Vor ein paar Wochen, als die Leute aus der ganze Straße im Hinblick auf den bevorstehenden Abriss ihre Sachen packten, verbrachten wir beide einen Vormittag zusammen im Jardin du Luxembourg. Sie hatte eine Stelle in einem großen Blumengeschäft am Palais Royal gefunden. Sonderlich begeistert war sie darüber zwar nicht, denn wie sie mir sagte, muss der Besitzer so herrisch sein wie sie selbst, und es kommt immer wieder zum Streit, doch im Moment sei es das Beste für sie, meinte sie, und sie bekommt ein gutes Gehalt. Dort, in der Nähe des Louvre, fand sie auch eine Unterkunft – große, helle Räumlichkeiten. Natürlich würde sie die Rue Childebert vermissen, sagte sie, aber sie war eine moderne, fortschrittliche junge Frau und fand es richtig, was der Präfekt für unsere Stadt tat. Ihr gefiel auch der Bois de Boulogne in der Nähe des Château de la Muette und der neue künstliche See. (Ich finde diese Anlage ordinär. Du würdest mir zustimmen, wenn Du sie sehen könntest. Wie könnte dieser hügelige Park mit seinen brandneu gepflanzten Bäumen jemals eine Konkurrenz für unseren Jardin du Luxembourg mit der altehrwürdigen Pracht der Medici sein?)

Vor acht Jahren hatte sich Alexandrine nicht einmal an der Eingemeindung der Vororte gestört – unser ehemaliges 11. Arrondissement ist nun das 6. Dir hätte das auch missgefallen. Paris ist ein Moloch geworden, überallhin streckt es seine Tentakel aus! Es gibt jetzt zwanzig Arrondissements, und über Nacht bekam Paris vierhunderttausend neue Einwohner. Unsere Stadt hat Passy, Auteuil, Batignolles-Monceau, Vaugirard, Grenelle, Montmartre verschlungen, und Orte, wo ich noch nie gewesen war, gehören nun zu Paris – Belleville, La Villette, Bercy, Charonne. Ich finde das erschreckend und verwirrend.

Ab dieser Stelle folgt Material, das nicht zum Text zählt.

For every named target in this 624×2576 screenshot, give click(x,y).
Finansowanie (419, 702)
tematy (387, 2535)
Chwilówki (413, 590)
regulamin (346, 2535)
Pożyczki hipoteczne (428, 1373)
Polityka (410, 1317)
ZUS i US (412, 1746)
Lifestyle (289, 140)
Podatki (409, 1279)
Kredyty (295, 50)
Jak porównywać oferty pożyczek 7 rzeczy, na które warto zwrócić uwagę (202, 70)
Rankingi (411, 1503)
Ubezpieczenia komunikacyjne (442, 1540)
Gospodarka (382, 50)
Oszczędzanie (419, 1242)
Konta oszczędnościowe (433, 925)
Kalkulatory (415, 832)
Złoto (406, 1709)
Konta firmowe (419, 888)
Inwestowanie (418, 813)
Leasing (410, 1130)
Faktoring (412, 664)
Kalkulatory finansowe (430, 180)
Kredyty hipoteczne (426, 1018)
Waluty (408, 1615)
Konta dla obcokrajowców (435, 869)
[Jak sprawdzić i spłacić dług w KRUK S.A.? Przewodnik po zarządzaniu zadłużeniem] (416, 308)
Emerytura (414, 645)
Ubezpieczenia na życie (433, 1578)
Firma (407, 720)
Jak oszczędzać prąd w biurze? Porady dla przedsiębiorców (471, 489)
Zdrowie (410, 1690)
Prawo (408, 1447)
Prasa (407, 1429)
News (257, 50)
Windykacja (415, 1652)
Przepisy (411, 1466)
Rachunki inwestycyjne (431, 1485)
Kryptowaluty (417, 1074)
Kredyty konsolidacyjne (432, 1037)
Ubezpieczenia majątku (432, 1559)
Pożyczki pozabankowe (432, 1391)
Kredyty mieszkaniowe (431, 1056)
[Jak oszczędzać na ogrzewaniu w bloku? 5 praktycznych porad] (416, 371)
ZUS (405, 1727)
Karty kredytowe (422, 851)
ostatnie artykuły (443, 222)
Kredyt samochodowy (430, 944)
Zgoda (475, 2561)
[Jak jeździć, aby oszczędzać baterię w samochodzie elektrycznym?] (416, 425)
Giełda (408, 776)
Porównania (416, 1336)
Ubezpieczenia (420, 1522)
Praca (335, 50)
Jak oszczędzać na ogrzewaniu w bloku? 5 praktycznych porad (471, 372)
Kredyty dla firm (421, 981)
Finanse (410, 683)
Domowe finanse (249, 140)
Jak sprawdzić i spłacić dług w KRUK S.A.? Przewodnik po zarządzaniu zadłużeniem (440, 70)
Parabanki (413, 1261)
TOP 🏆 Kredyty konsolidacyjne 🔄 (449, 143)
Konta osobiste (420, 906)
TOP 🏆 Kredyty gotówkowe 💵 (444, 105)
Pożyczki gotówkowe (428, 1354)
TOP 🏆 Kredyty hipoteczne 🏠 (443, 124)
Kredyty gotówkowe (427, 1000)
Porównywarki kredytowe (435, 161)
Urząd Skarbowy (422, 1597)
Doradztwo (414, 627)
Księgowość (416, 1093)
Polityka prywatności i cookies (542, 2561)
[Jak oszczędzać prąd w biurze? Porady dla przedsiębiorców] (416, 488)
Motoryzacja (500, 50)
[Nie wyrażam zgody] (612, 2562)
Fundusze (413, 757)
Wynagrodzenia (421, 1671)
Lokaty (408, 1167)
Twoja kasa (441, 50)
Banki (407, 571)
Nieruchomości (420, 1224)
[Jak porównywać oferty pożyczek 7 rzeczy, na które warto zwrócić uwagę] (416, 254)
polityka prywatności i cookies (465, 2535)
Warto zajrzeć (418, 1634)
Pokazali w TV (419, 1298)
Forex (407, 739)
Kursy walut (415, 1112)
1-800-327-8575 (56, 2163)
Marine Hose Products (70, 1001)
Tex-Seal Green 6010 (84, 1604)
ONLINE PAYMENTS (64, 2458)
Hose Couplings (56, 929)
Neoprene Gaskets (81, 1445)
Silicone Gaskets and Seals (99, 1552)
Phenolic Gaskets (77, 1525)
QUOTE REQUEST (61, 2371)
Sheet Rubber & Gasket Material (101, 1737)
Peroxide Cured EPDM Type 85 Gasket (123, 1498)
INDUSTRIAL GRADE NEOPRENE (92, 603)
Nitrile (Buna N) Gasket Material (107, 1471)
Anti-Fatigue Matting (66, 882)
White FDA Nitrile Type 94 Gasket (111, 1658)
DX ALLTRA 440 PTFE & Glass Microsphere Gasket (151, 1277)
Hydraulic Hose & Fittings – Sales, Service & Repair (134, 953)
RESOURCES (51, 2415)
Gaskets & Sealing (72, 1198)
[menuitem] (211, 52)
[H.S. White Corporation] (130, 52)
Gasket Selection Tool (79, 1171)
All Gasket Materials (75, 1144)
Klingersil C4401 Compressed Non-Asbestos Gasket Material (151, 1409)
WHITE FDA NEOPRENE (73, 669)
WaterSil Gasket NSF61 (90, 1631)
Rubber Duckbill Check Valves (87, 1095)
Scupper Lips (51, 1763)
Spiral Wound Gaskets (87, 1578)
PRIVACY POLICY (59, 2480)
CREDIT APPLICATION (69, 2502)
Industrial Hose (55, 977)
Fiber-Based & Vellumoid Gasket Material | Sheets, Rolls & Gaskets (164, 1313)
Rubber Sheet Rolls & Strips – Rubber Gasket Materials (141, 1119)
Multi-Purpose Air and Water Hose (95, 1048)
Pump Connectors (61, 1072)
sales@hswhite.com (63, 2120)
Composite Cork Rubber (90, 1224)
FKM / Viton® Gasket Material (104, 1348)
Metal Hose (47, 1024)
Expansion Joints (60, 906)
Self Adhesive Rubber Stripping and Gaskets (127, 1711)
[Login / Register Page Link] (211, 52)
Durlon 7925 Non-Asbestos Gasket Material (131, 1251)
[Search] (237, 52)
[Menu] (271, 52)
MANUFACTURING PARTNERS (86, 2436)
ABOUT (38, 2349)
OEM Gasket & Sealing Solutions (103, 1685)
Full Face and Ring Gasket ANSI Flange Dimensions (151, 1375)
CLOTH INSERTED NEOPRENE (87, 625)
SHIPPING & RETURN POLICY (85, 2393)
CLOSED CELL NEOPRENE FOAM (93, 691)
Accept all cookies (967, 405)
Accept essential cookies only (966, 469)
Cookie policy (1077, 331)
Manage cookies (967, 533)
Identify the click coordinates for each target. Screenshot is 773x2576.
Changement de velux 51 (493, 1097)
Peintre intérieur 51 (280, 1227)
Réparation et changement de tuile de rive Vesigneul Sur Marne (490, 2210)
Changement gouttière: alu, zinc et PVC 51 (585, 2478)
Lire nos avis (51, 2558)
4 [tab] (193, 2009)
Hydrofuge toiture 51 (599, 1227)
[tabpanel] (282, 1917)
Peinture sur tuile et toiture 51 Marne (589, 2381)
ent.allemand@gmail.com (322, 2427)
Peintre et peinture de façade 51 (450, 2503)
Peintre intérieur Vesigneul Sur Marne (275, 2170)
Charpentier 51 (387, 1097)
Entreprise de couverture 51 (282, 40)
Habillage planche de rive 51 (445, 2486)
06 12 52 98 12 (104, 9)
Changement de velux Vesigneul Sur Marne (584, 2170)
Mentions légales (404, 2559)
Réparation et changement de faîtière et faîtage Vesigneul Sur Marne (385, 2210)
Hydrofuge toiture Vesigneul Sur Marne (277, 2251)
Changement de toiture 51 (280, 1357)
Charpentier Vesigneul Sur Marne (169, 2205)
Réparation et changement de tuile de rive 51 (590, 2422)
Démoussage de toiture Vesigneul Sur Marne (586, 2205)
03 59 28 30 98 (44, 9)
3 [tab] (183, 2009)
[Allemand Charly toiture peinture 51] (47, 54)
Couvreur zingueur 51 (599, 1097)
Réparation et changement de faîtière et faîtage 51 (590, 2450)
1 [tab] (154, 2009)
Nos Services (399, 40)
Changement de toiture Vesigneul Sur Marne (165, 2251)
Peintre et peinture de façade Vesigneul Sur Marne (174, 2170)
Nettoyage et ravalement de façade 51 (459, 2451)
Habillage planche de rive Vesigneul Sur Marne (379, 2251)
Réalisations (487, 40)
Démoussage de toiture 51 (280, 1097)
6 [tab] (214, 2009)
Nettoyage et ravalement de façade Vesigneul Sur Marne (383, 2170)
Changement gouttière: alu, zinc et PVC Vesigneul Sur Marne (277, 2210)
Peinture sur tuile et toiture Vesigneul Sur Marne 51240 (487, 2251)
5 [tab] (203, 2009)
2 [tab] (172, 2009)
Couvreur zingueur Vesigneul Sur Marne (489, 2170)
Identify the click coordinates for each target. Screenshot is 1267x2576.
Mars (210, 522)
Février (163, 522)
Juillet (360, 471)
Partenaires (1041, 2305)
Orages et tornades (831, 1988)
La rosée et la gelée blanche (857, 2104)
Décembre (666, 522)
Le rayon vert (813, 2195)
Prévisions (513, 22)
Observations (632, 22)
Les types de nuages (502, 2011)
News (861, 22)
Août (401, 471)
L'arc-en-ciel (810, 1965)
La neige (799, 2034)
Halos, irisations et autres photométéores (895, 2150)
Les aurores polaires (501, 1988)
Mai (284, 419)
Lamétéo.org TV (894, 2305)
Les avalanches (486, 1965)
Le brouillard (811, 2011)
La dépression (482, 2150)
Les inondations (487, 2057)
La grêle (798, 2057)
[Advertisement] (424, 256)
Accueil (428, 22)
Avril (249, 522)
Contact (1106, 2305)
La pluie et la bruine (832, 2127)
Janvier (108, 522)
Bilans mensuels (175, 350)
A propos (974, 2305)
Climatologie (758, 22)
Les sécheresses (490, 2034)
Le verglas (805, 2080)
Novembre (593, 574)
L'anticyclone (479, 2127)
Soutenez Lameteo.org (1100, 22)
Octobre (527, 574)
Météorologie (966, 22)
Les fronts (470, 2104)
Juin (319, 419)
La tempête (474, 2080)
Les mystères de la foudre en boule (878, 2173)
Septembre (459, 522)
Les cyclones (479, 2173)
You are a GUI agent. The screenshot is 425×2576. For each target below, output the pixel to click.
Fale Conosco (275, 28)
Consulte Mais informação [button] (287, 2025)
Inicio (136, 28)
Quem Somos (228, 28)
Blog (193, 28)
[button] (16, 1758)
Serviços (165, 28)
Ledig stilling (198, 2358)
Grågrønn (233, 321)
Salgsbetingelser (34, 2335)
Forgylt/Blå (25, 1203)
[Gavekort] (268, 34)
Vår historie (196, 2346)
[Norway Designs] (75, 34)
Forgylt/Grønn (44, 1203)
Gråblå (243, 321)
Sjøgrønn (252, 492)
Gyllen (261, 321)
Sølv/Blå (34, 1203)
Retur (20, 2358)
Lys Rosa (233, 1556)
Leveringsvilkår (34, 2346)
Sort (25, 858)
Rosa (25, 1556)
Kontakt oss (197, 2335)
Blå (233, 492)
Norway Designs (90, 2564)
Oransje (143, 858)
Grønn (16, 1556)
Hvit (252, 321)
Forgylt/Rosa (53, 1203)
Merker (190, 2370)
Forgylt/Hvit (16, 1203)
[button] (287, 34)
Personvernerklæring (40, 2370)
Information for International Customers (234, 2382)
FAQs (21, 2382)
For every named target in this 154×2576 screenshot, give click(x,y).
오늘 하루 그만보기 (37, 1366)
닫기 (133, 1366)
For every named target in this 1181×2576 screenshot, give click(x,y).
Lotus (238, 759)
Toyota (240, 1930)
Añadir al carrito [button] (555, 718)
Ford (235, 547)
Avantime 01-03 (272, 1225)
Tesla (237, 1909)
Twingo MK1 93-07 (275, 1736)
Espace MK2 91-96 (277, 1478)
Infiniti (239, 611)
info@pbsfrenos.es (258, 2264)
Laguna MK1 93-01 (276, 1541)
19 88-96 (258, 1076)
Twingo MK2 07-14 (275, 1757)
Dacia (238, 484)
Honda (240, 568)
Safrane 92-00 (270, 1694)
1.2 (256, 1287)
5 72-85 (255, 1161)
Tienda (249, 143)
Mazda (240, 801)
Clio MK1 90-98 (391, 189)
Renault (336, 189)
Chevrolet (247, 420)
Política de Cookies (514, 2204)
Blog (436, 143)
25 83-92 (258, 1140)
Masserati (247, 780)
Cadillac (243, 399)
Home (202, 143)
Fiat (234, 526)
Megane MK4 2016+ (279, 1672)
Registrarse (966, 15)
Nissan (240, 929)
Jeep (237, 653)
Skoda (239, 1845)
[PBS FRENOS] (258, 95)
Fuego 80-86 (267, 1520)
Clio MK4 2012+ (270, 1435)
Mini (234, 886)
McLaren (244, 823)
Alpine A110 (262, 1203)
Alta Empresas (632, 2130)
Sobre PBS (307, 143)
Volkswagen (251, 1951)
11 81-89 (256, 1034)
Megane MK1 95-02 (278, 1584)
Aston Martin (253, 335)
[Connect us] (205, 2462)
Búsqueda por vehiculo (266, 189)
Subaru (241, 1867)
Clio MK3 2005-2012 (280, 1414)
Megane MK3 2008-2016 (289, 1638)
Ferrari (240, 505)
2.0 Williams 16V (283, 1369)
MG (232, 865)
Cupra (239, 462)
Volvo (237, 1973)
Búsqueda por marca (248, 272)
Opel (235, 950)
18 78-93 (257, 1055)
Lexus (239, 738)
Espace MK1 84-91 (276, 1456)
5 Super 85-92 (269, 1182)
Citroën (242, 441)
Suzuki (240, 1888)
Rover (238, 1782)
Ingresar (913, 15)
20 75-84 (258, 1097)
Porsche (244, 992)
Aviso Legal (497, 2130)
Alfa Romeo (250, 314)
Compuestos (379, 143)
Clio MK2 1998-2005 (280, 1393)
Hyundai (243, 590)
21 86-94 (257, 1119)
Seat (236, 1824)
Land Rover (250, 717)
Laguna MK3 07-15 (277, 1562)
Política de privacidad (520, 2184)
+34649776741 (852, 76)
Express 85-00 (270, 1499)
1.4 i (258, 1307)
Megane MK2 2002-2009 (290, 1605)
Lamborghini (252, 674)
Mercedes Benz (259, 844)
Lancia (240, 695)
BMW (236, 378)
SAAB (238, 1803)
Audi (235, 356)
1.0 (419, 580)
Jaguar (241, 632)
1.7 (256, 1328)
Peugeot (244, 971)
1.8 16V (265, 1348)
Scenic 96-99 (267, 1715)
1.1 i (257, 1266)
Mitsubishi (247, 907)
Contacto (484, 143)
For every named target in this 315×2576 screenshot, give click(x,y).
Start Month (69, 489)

Trotz unserer Meinungsverschiedenheiten war es immer interessant, sich mit Alexandrine zu unterhalten. Sicher, sie war halsstarrig und manchmal verließ sie mich wutschnaubend, aber sie kam immer wieder zurück und bat mich um Entschuldigung. Ich habe sie übermäßig lieb gewonnen. Ja, sie war mir wie eine zweite Tochter, eine warmherzige, gescheite, kultivierte Tochter. Findest Du mich ungerecht? Vermutlich schon. Aber Du musst verstehen, dass sich Violette mit der Zeit weit von mir entfernt hat, sowohl geografisch als auch gefühlsmäßig. Dass Alexandrine im selben Jahr wie Baptiste geboren ist, 1839, ist ein weiterer Grund, warum sie mir so teuer ist. Ich habe ihr von unserem Sohn erzählt, aber nur ein Mal. Es war zu schmerzlich, diese Worte auszusprechen.

Manchmal wundert es mich, dass sie keinen Mann hat. Ist es wegen ihres hitzigen Temperaments? Dass sie immer genau das sagt, was sie denkt, und es für sie nie in Frage kommen würde, sich einem Mann unterzuordnen? Vielleicht. Sie vertraute mir an, dass eine Familie und Kinder ihr nicht fehlten. Sie gab sogar zu, dass es das Letzte für sie wäre, sich um einen Ehemann zu kümmern. Mir ist eine solche Haltung unglaublich fremd, ich finde sie fast schockierend. Aber Alexandrine ist ja auch nicht wie die anderen Menschen, die ich kenne. Über ihre Kindheit in Montrouge hat sie nie viel erzählt. Ihr Vater trank und war grob zu ihr. Ihre Mutter starb, als sie noch klein war. Und so bin ich also in gewisser Weise ihre »Maman«.